Exercise material
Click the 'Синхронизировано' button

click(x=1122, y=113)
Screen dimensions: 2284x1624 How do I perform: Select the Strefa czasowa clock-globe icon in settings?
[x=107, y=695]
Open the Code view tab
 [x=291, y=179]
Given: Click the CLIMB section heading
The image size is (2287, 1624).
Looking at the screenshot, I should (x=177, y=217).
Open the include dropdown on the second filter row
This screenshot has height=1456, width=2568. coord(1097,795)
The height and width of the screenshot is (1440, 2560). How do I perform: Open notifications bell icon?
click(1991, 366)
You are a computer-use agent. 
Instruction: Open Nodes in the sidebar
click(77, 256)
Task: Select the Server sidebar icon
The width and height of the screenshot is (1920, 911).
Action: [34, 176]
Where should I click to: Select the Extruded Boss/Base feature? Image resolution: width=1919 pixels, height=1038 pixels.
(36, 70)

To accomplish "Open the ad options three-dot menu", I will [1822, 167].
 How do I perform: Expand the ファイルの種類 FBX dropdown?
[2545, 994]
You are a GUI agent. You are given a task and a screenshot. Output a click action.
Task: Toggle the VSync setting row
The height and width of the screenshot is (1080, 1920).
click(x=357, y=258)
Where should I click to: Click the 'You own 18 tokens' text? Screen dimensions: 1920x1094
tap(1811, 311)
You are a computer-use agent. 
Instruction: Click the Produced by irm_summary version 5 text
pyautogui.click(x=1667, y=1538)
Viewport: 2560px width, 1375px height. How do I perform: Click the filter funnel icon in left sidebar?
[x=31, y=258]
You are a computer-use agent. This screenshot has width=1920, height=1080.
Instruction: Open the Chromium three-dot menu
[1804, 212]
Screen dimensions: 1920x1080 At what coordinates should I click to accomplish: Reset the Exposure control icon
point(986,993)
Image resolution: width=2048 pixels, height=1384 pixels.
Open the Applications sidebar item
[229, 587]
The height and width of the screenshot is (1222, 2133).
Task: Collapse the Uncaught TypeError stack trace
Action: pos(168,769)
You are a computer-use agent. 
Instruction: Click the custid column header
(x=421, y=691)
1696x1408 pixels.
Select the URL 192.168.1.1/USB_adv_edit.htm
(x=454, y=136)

What is needed
Look above for the line that contains "Where should I click to: Click". Starting there, transcribe every line exactly until you have copied the line that contains "You are a computer-use agent. This".

Result for this task
Where should I click to: Click the 'You own 18 tokens' text? Screen dimensions: 1920x1094
tap(1811, 311)
You are a computer-use agent. 
Instruction: Click the Produced by irm_summary version 5 text
pyautogui.click(x=1667, y=1538)
Viewport: 2560px width, 1375px height. How do I perform: Click the filter funnel icon in left sidebar?
[x=31, y=258]
You are a computer-use agent. This screenshot has width=1920, height=1080.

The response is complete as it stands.